Raphaël Cosmidis : « La volonté de pas mal d’équipes d’imposer leur style quel que soit le niveau de l’adversaire : le Bétis Séville de Quique Setien, Gérone, Hoffenheim, Nice, la Sampdoria…le projet de Marcelino à Valence, dans la lignée de ce qu’il faisait à Villarreal (4-4-2, défense en zone chorégraphiée, transitions offensives ultra-rapides), propose également de belles rencontres. La Lazio de Simone Inzaghi est elle aussi un projet à suivre, avec une défense à trois joueuse, des milieux très variés (Lucas Leiva, Parolo, Milinkovic-Savic, Luis Alberto) et Ciro Immobile en feu devant. La Serie A est de plus en plus porteuse d’équipes riches en idées de jeu ».

Christophe Kuchly : « J’ai envie de répondre celle de Manchester City parce que le spectacle est absolument bluffant semaine après semaine. Mais, sinon, il faut citer Naples et le Betis. Les Napolitains qui, dans la lignée des années précédentes, jouent toujours au sol avec des passes verticales qui cassent les lignes avec des joueurs pas forcément destinés à être autant responsabilisés avec la balle. Et Séville qui a totalement changé de visage cette saison, avec des résultats irrégulier mais un jeu de possession déjà bien abouti. Sarri et Setien ont imposé leur patte sur des équipes qui, avec un autre entraîneur, pourraient être presque banales ».

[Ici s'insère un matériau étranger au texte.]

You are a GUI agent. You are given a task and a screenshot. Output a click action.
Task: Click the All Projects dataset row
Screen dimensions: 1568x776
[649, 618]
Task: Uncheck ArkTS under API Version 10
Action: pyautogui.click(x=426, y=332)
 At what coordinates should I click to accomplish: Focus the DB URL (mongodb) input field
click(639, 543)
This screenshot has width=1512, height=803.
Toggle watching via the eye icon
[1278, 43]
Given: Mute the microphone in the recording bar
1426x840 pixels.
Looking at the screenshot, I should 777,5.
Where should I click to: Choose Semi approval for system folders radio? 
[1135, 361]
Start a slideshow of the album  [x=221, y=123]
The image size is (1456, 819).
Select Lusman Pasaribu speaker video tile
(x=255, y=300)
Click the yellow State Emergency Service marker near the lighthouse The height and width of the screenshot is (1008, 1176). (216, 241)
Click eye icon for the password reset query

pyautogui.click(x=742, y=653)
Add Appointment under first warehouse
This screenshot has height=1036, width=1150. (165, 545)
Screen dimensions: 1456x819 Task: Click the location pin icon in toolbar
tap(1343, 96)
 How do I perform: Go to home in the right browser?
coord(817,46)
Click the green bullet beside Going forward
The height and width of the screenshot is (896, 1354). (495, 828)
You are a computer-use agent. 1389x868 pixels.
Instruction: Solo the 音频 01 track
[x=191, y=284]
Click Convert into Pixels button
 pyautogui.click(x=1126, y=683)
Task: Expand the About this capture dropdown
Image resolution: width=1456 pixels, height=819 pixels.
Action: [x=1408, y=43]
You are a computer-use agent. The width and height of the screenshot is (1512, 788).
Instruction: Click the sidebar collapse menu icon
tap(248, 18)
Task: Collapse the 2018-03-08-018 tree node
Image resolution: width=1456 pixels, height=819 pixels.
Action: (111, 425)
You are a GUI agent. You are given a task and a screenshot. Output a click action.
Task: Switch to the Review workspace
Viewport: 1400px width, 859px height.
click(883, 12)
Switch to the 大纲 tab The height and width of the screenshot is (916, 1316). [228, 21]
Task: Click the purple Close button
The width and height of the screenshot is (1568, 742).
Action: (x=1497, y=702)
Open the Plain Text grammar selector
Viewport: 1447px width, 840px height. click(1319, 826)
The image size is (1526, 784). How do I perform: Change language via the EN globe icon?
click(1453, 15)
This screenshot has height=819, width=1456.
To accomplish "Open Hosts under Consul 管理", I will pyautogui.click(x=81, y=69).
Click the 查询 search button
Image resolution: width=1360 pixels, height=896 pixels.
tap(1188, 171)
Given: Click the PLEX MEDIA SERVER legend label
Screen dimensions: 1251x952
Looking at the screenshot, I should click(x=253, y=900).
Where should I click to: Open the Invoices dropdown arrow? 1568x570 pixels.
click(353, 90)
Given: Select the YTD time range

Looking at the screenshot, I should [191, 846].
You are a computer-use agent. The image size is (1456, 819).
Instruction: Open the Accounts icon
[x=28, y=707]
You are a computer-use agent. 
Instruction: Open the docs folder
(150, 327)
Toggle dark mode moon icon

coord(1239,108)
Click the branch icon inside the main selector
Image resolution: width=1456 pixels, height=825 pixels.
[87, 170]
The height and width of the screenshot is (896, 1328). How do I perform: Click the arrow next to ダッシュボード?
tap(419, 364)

Julien Momont : « Je viens d’écrire un pavé sur Manchester City, donc forcément, on devine c’est l’équipe la plus enthousiasmante parmi celles que j’ai l’occasion de suivre chaque week-end. De la même manière, Naples est une équipe très grisante à regarder jouer quand elle déclenche ses combinaisons courtes à mille à l’heure, avec une occupation de l’espace intelligente et un pressing agressif à la perte de balle ».